### Provided data

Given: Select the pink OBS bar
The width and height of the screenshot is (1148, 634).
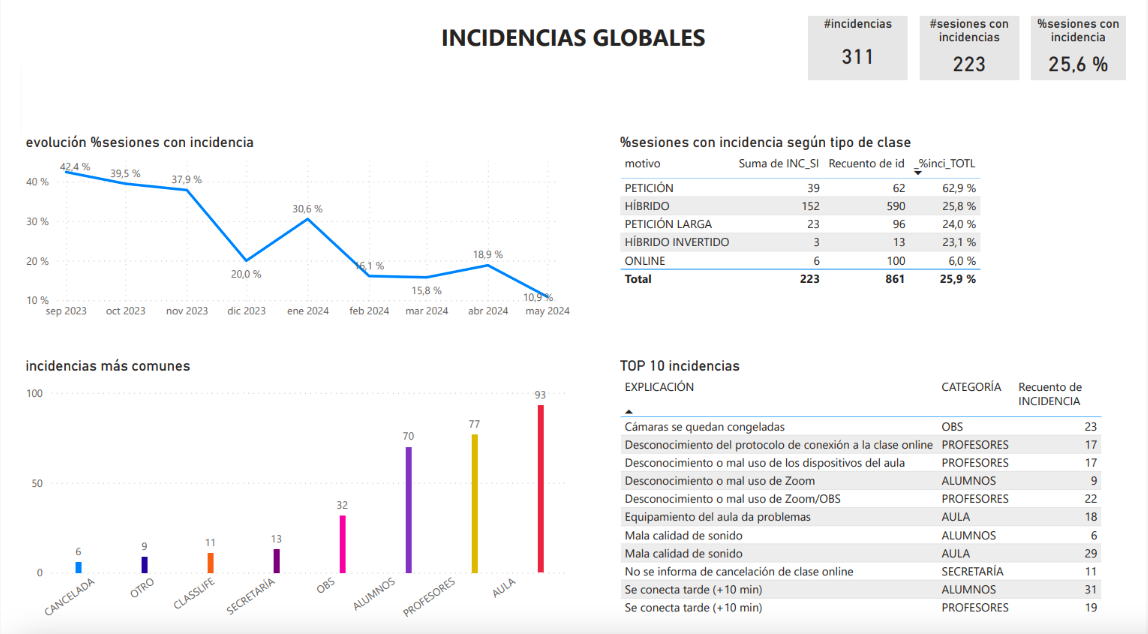Looking at the screenshot, I should point(343,545).
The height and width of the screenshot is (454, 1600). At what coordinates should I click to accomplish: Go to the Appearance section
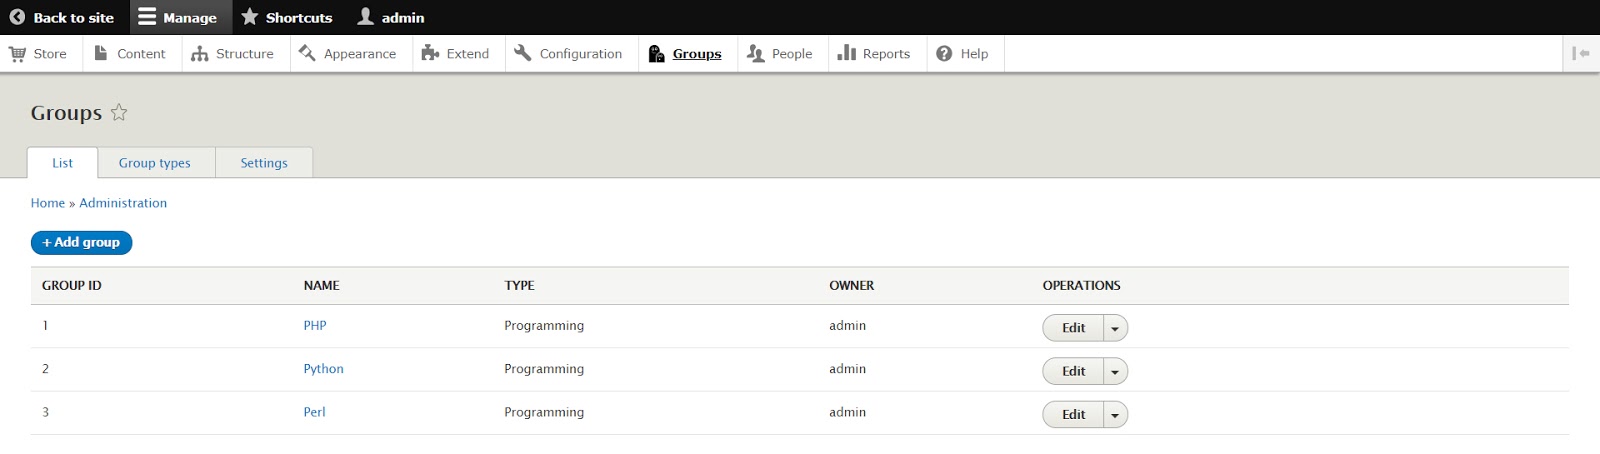tap(348, 54)
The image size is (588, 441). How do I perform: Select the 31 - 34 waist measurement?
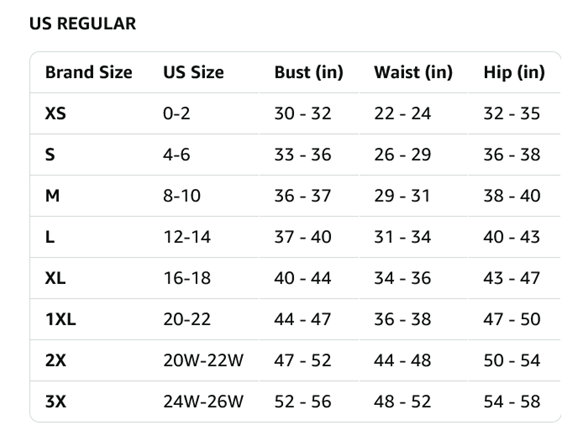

######

* [Work instruction]: Please write out, word for word, only the lines from the one holding "The height and" through the end of the records above, with both end lines included and the pictures dropped.

* [Result of the task]:
The height and width of the screenshot is (454, 1600). At what coordinates should I click to accomplish: Go to the Appearance section
tap(348, 54)
The image size is (588, 441). How do I perform: Select the 31 - 34 waist measurement?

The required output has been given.